Task objective ▸ Please render the rows below as a Markdown table with two columns, Number and Line, numbering them in order and skipping any blank lines.

Data lines ▸
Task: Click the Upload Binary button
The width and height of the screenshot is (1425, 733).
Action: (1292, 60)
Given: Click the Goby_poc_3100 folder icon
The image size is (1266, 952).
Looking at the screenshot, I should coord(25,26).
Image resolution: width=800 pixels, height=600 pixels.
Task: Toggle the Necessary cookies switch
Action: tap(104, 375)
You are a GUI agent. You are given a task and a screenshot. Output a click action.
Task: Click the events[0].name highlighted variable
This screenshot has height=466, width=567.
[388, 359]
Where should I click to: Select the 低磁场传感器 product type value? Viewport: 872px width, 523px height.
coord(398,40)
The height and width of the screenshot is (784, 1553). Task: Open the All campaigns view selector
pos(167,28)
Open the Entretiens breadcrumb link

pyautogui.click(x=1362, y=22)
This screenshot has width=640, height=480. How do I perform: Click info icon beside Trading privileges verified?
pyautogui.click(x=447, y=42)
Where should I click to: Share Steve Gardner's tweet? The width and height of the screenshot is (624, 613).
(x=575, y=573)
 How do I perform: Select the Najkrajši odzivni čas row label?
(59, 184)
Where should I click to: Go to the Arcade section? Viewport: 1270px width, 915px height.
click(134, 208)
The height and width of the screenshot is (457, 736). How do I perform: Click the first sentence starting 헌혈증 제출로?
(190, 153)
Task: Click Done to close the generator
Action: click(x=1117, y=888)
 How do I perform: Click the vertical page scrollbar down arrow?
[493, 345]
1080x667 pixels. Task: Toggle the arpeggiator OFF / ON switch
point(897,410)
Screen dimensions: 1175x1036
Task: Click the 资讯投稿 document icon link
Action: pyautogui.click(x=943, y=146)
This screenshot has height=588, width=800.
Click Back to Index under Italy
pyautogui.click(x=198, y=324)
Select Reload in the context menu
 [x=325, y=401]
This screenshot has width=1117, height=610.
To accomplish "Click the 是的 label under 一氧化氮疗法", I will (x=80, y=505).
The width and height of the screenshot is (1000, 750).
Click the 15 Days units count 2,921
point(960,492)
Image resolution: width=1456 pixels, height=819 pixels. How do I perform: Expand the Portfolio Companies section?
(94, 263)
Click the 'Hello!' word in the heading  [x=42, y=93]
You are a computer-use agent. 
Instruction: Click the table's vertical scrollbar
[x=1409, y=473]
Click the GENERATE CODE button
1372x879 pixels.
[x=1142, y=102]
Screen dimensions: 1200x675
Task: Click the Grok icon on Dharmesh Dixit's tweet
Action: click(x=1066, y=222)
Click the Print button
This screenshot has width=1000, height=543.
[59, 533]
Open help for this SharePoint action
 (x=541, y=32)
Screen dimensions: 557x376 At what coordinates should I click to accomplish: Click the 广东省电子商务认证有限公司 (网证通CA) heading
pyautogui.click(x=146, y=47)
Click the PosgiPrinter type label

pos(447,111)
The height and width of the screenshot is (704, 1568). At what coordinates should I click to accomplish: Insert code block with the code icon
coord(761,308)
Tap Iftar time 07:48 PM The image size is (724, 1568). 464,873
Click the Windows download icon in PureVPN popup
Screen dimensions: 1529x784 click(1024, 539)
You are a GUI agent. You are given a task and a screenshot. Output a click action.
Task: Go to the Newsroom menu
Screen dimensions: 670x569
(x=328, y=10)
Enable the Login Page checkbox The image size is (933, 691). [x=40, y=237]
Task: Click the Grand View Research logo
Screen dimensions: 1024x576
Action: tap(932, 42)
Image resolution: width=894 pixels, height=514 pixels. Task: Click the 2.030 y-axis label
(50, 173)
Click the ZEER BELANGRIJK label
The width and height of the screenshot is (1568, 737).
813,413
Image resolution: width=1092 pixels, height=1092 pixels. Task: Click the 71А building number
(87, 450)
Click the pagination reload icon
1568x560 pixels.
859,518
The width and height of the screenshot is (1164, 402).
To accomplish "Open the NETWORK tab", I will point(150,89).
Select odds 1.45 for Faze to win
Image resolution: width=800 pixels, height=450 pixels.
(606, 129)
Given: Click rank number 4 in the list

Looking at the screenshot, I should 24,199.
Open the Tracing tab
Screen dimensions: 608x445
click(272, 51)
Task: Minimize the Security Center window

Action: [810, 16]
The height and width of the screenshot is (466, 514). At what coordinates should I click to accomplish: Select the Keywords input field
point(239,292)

Result of this exercise ▸
| Number | Line |
|---|---|
| 1 | Task: Click the Upload Binary button |
| 2 | The width and height of the screenshot is (1425, 733). |
| 3 | Action: (1292, 60) |
| 4 | Given: Click the Goby_poc_3100 folder icon |
| 5 | The image size is (1266, 952). |
| 6 | Looking at the screenshot, I should coord(25,26). |
| 7 | Image resolution: width=800 pixels, height=600 pixels. |
| 8 | Task: Toggle the Necessary cookies switch |
| 9 | Action: tap(104, 375) |
| 10 | You are a GUI agent. You are given a task and a screenshot. Output a click action. |
| 11 | Task: Click the events[0].name highlighted variable |
| 12 | This screenshot has height=466, width=567. |
| 13 | [388, 359] |
| 14 | Where should I click to: Select the 低磁场传感器 product type value? Viewport: 872px width, 523px height. |
| 15 | coord(398,40) |
| 16 | The height and width of the screenshot is (784, 1553). Task: Open the All campaigns view selector |
| 17 | pos(167,28) |
| 18 | Open the Entretiens breadcrumb link |
| 19 | pyautogui.click(x=1362, y=22) |
| 20 | This screenshot has width=640, height=480. How do I perform: Click info icon beside Trading privileges verified? |
| 21 | pyautogui.click(x=447, y=42) |
| 22 | Where should I click to: Share Steve Gardner's tweet? The width and height of the screenshot is (624, 613). |
| 23 | (x=575, y=573) |
| 24 |  How do I perform: Select the Najkrajši odzivni čas row label? |
| 25 | (59, 184) |
| 26 | Where should I click to: Go to the Arcade section? Viewport: 1270px width, 915px height. |
| 27 | click(134, 208) |
| 28 | The height and width of the screenshot is (457, 736). How do I perform: Click the first sentence starting 헌혈증 제출로? |
| 29 | (190, 153) |
| 30 | Task: Click Done to close the generator |
| 31 | Action: click(x=1117, y=888) |
| 32 |  How do I perform: Click the vertical page scrollbar down arrow? |
| 33 | [493, 345] |
| 34 | 1080x667 pixels. Task: Toggle the arpeggiator OFF / ON switch |
| 35 | point(897,410) |
| 36 | Screen dimensions: 1175x1036 |
| 37 | Task: Click the 资讯投稿 document icon link |
| 38 | Action: pyautogui.click(x=943, y=146) |
| 39 | This screenshot has height=588, width=800. |
| 40 | Click Back to Index under Italy |
| 41 | pyautogui.click(x=198, y=324) |
| 42 | Select Reload in the context menu |
| 43 |  [x=325, y=401] |
| 44 | This screenshot has width=1117, height=610. |
| 45 | To accomplish "Click the 是的 label under 一氧化氮疗法", I will (x=80, y=505). |
| 46 | The width and height of the screenshot is (1000, 750). |
| 47 | Click the 15 Days units count 2,921 |
| 48 | point(960,492) |
| 49 | Image resolution: width=1456 pixels, height=819 pixels. How do I perform: Expand the Portfolio Companies section? |
| 50 | (94, 263) |
| 51 | Click the 'Hello!' word in the heading  [x=42, y=93] |
| 52 | You are a computer-use agent.  |
| 53 | Instruction: Click the table's vertical scrollbar |
| 54 | [x=1409, y=473] |
| 55 | Click the GENERATE CODE button |
| 56 | 1372x879 pixels. |
| 57 | [x=1142, y=102] |
| 58 | Screen dimensions: 1200x675 |
| 59 | Task: Click the Grok icon on Dharmesh Dixit's tweet |
| 60 | Action: click(x=1066, y=222) |
| 61 | Click the Print button |
| 62 | This screenshot has width=1000, height=543. |
| 63 | [59, 533] |
| 64 | Open help for this SharePoint action |
| 65 |  (x=541, y=32) |
| 66 | Screen dimensions: 557x376 At what coordinates should I click to accomplish: Click the 广东省电子商务认证有限公司 (网证通CA) heading |
| 67 | pyautogui.click(x=146, y=47) |
| 68 | Click the PosgiPrinter type label |
| 69 | pos(447,111) |
| 70 | The height and width of the screenshot is (704, 1568). At what coordinates should I click to accomplish: Insert code block with the code icon |
| 71 | coord(761,308) |
| 72 | Tap Iftar time 07:48 PM The image size is (724, 1568). 464,873 |
| 73 | Click the Windows download icon in PureVPN popup |
| 74 | Screen dimensions: 1529x784 click(1024, 539) |
| 75 | You are a GUI agent. You are given a task and a screenshot. Output a click action. |
| 76 | Task: Go to the Newsroom menu |
| 77 | Screen dimensions: 670x569 |
| 78 | (x=328, y=10) |
| 79 | Enable the Login Page checkbox The image size is (933, 691). [x=40, y=237] |
| 80 | Task: Click the Grand View Research logo |
| 81 | Screen dimensions: 1024x576 |
| 82 | Action: tap(932, 42) |
| 83 | Image resolution: width=894 pixels, height=514 pixels. Task: Click the 2.030 y-axis label |
| 84 | (50, 173) |
| 85 | Click the ZEER BELANGRIJK label |
| 86 | The width and height of the screenshot is (1568, 737). |
| 87 | 813,413 |
| 88 | Image resolution: width=1092 pixels, height=1092 pixels. Task: Click the 71А building number |
| 89 | (87, 450) |
| 90 | Click the pagination reload icon |
| 91 | 1568x560 pixels. |
| 92 | 859,518 |
| 93 | The width and height of the screenshot is (1164, 402). |
| 94 | To accomplish "Open the NETWORK tab", I will point(150,89). |
| 95 | Select odds 1.45 for Faze to win |
| 96 | Image resolution: width=800 pixels, height=450 pixels. |
| 97 | (606, 129) |
| 98 | Given: Click rank number 4 in the list |
| 99 | Looking at the screenshot, I should 24,199. |
| 100 | Open the Tracing tab |
| 101 | Screen dimensions: 608x445 |
| 102 | click(272, 51) |
| 103 | Task: Minimize the Security Center window |
| 104 | Action: [810, 16] |
| 105 | The height and width of the screenshot is (466, 514). At what coordinates should I click to accomplish: Select the Keywords input field |
| 106 | point(239,292) |